Abstract
Combined quantum mechanics/molecular mechanics (QM/MM) modelling has the potential to answer fundamental questions about enzyme mechanisms and catalysis. Calculations using QM/MM methods can now predict barriers for enzyme-catalysed reactions with unprecedented, near chemical accuracy, i.e. to within 1 kcal/mol in the best cases. Quantitative predictions from first-principles calculations were only previously possible for very small molecules. At this level, quantitative, reliable predictions can be made about the mechanisms of enzyme-catalysed reactions. This development signals a new era of computational biochemistry.
Background
Ever since the catalytic power of enzymes was first recognised, chemists have wondered and argued about how they work. Enzymes are outstandingly efficient natural catalysts. Better understanding of the mechanisms by which they achieve these catalytic properties promises technological spin-offs such as routes to new drugs (many drugs are enzyme inhibitors, which bind to enzymes and prevent them from functioning), analysis of the effects of genetic variation and mutation (for example in predicting individual metabolism of pharmaceuticals); and the design of new catalysts (for example biomimetic catalysts or engineered enzymes). There is great interest in developing protein catalysts for practical applications, for instance in the pharmaceutical, chemical and biotechnology industries. Computational modelling has a vital role to play in these developments: unstable species such as transition states and reaction intermediates are crucial to questions of reactivity, but cannot be studied directly by experiment in systems as complex as enzymes. The field of enzyme reaction modelling has grown enormously in recent years and has matured to the point that computational enzymology is increasingly recognised as essential for understanding these fascinating biological catalysts [1-4]. Recent calculations [5] bring a new level of accuracy to bear on the problem, essential for quantitative conclusions and comparisons with experiment.
Combined quantum mechanics/molecular mechanics (QM/MM) methods allow enzyme reactions to be modelled: a small region at the active site (where the reaction happens) is treated by a quantum mechanical electronic structure method; this region interacts with the protein and solvent environment, which are included more simply (though in atomic detail) by an empirical 'molecular mechanics' force field [1,2,4,6]. This approach combines the simplicity and speed of the MM treatment of the protein structure with the flexibility and power of a quantum chemical treatment (which allows modelling of bond breaking and making, and electronic polarization). Until recently, QM/MM investigations of enzymes have generally been limited to relatively low levels of QM theory, such as semi-empirical methods or density functional theory (DFT).
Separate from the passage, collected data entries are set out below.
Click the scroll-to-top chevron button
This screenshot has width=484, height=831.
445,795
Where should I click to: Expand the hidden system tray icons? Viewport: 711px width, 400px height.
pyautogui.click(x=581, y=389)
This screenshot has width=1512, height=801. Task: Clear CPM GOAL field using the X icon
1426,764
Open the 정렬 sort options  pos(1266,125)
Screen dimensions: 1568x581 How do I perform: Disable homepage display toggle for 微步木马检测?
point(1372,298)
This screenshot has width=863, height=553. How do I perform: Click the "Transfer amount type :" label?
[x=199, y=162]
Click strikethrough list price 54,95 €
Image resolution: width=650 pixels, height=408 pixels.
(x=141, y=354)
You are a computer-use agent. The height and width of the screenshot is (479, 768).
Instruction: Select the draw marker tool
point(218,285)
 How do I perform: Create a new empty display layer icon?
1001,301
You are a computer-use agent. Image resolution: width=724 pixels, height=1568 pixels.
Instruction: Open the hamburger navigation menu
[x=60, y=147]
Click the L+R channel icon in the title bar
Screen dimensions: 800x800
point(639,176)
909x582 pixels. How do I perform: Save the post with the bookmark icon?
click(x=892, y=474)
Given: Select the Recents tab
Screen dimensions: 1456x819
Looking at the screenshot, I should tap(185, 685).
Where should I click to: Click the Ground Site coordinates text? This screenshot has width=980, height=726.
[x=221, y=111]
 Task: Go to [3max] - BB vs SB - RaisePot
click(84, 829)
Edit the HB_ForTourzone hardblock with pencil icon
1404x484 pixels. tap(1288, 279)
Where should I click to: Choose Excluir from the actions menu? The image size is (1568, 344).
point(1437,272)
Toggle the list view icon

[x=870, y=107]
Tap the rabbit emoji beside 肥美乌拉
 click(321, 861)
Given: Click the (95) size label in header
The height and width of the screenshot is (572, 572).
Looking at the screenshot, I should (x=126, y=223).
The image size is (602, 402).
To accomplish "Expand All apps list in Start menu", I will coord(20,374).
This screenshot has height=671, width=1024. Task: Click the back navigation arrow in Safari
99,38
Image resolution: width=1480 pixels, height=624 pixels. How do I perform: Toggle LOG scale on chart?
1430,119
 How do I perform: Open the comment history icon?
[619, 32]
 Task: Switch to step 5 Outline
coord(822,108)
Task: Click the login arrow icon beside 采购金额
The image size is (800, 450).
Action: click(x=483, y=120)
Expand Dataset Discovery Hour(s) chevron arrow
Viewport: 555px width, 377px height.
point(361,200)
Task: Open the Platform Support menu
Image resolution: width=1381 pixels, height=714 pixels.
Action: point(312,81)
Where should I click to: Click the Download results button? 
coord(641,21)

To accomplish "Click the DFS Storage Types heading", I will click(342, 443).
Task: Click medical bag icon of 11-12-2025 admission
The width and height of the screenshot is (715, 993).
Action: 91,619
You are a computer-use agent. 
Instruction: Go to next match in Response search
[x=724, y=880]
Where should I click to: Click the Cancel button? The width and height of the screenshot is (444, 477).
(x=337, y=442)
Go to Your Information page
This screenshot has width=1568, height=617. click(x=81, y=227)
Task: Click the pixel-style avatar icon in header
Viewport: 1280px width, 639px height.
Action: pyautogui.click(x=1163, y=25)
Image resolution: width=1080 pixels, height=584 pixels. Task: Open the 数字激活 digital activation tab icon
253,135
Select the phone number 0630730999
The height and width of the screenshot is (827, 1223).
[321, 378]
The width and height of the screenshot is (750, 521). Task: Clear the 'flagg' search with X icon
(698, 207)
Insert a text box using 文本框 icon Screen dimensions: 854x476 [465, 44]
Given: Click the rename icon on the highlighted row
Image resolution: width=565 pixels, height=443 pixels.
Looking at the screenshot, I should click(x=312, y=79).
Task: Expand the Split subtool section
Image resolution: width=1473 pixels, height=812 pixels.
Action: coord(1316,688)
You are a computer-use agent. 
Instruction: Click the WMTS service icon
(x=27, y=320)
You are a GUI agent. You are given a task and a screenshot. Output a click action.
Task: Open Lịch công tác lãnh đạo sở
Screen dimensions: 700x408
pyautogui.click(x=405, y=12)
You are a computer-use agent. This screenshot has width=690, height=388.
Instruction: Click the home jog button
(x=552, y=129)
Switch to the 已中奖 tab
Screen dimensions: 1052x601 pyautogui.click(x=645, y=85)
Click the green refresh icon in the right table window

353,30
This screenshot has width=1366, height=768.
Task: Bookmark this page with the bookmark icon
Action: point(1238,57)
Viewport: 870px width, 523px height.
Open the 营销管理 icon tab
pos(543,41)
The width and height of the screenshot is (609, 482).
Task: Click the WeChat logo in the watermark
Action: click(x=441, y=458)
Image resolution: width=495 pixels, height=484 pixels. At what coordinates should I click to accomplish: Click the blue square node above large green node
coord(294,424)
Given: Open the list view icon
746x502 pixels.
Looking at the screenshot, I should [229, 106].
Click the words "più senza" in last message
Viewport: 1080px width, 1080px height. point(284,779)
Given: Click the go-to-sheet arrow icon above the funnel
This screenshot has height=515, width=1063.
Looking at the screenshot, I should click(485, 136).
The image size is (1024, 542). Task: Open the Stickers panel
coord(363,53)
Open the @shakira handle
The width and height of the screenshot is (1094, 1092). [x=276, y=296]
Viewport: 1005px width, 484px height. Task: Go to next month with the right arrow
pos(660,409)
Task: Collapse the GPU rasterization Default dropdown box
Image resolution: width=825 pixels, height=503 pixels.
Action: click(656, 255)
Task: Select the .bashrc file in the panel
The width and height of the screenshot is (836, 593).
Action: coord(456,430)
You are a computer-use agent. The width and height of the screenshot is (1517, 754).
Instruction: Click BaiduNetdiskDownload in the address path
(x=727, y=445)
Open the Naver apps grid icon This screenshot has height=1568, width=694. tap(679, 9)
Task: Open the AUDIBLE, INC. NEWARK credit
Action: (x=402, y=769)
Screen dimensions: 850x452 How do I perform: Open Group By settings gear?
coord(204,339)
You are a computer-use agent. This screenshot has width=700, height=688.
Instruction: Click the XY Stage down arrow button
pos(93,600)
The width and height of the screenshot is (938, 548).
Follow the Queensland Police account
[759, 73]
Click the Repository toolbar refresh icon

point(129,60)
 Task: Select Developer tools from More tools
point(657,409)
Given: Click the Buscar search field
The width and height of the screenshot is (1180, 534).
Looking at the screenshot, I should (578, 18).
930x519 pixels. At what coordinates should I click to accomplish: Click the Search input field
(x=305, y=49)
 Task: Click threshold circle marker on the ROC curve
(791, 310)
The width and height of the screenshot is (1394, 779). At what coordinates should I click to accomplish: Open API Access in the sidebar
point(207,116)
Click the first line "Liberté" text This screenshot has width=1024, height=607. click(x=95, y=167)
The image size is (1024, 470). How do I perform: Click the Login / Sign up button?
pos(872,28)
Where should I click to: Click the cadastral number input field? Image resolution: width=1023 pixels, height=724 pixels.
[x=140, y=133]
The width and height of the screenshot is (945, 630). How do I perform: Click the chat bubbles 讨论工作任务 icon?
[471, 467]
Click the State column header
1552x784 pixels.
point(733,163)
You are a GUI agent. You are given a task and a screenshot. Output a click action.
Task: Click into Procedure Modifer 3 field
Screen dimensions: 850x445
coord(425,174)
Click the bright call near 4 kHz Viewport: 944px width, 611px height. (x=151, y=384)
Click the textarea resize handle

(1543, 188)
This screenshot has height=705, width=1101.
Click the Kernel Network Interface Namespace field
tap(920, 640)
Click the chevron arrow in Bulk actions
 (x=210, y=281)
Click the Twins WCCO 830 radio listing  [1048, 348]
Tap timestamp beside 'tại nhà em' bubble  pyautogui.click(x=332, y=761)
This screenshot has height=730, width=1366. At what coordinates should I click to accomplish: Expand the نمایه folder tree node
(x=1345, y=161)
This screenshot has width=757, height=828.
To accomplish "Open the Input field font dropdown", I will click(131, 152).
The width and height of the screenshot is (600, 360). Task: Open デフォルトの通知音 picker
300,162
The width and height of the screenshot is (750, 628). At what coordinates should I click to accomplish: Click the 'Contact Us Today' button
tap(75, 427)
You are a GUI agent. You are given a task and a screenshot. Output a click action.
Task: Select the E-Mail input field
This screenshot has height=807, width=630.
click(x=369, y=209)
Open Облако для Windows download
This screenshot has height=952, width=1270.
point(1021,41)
Semi-empirical methods are computationally cheap, fast enough for QM/MM molecular dynamics simulations, but error-prone, and give reaction energies and barriers that can be in error by 10 kcal/mol or more. DFT (especially with the B3LYP hybrid functional) offers improved accuracy, and has opened new classes of enzymes (particularly metalloenzymes) to computational investigation [7], such as studies of cytochrome P450 enzymes that metabolize drugs in the body [8,9]. These DFT methods, however, lack key physical interactions, such as dispersion, which are important in the binding of ligands to proteins. DFT often gives barrier heights that are too low by several kcal/mol, and it does not offer a route to their systematic improvement or testing, making it difficult to assess the accuracy of results. Other modelling methods such as the empirical valence bond technique can give excellent results for enzyme activation energies [3,10], and have provided important insights into the basic causes of catalysis. Such empirical approaches, however, require extensive fitting to experimental data, and do not consider the electronic structure explicitly.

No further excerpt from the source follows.